Hyundai and Kia’s heat pump is a leading heat management innovation that maximizes the distance that Hyundai and Kia EVs can travel on a single charge, scavenging waste heat to warm the cabin. It enables EV drivers to heat their car’s cabin in cold weather without significantly impacting electric driving range, unlike other EVs.
The technology was first introduced in 2014 on the first-generation Kia Soul EV. Comprising a compressor, evaporator and condenser, the heat pump captured waste heat given off by the vehicle’s electrical components, recycling this energy to heat the cabin more efficiently. The technology meant the Soul EV’s 180 km electric range was protected in cold weather driving conditions.

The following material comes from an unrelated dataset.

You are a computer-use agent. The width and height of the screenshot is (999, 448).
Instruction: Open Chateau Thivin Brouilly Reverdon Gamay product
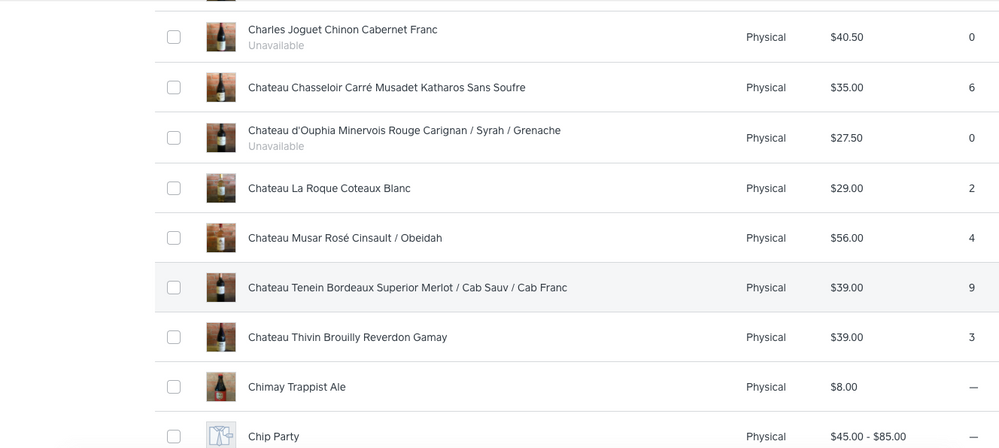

The industry-leading heat pump system has now been developed further for new EVs from Hyundai and Kia. The new system scavenges waste heat from an increased number of sources for optimum cold-weather EV range. These innovations mean that Hyundai and Kia EVs offer more consistent range in temperatures where other EVs start to see a significant decline in the distance possible from a single charge. Equipped with the latest heat pump technology, the Kona Electric proved this in a recent test in Norway, the most advanced EV market in the world.